The results of the model showed that all five strategies cost more than the current strategy of not testing for AMR. The paper concludes that AMR POC testing may enable improved antibiotic stewardship but would require investment into the health system.

The article was published in October in Eurosurveillance and is available free online [link].

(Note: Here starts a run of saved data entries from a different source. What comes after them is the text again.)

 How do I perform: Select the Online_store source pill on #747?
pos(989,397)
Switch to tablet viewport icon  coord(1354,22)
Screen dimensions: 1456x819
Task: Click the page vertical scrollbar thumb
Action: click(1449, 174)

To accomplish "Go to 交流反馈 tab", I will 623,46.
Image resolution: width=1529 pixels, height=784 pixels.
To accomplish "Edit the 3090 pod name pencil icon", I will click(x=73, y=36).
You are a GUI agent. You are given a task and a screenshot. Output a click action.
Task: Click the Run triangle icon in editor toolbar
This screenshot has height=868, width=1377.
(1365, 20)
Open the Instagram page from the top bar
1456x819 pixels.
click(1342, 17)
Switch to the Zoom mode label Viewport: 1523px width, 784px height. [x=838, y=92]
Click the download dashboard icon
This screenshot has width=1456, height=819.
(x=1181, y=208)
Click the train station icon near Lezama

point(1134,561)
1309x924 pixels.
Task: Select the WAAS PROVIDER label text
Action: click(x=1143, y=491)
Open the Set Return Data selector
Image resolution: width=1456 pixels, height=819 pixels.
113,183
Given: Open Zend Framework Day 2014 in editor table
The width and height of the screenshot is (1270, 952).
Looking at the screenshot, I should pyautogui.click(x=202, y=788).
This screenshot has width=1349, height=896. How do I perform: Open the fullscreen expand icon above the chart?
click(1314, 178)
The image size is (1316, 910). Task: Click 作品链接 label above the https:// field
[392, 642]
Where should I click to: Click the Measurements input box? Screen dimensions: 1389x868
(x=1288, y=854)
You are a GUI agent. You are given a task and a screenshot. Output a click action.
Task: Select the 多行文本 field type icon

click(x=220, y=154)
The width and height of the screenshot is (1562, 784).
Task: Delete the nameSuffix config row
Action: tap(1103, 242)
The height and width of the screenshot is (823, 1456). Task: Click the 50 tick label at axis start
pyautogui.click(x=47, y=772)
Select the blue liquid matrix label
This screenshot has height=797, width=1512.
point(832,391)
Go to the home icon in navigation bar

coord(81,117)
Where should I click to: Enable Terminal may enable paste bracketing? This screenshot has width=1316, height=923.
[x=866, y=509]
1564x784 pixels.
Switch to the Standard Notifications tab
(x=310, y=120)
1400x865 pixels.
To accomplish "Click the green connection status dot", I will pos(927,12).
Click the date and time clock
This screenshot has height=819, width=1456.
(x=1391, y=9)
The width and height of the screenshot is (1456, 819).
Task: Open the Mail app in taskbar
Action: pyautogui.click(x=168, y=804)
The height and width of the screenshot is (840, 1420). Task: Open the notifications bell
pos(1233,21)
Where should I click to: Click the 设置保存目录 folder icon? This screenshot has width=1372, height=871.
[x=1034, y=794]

Harding-Esch EM, Huntington SE, Harvey MJ, Weston G, Broad CE, Adams EJ, et al. Antimicrobial resistance point-of-care testing for gonorrhoea treatment regimens: cost-effectiveness and impact on ceftriaxone use of five hypothetical strategies compared with standard care in England sexual health clinics. Eurosurveillance [Internet]. 2020;25(43). Available from:

Cluster-randomised feasibility trial of a chlamydia test and treat (TnT) service in further education colleges

Aquarius were involved in a recent cluster-randomised feasibility trial looking at whether provision of a same day test and treatment (TnT) service for chlamydia in further education colleges could be used to improve uptake of chlamydia testing in sexually active 16-24 year olds. The trial found that despite a high prevalence of chlamydia among sexually active students at the colleges, uptake of the free confidential TnT service was low. At the three colleges, 13% of students were tested when the service was first offered and 10% when it was offered again three months later. Interviews with students revealed that low uptake was associated with not feeling at risk of a sexually transmitted infection, perceptions of stigma, and lack of knowledge about sexually transmitted infections, while all students interviewed were positive about the TnT service itself.

PublicationOakeshott P, Kerry-Barnard S, Fleming C, et al. “Test n Treat” (TnT): a cluster randomised feasibility trial of on-site rapid Chlamydia trachomatis tests and treatment in ethnically diverse, sexually active teenagers attending technical colleges. Clinical Microbiology and Infection.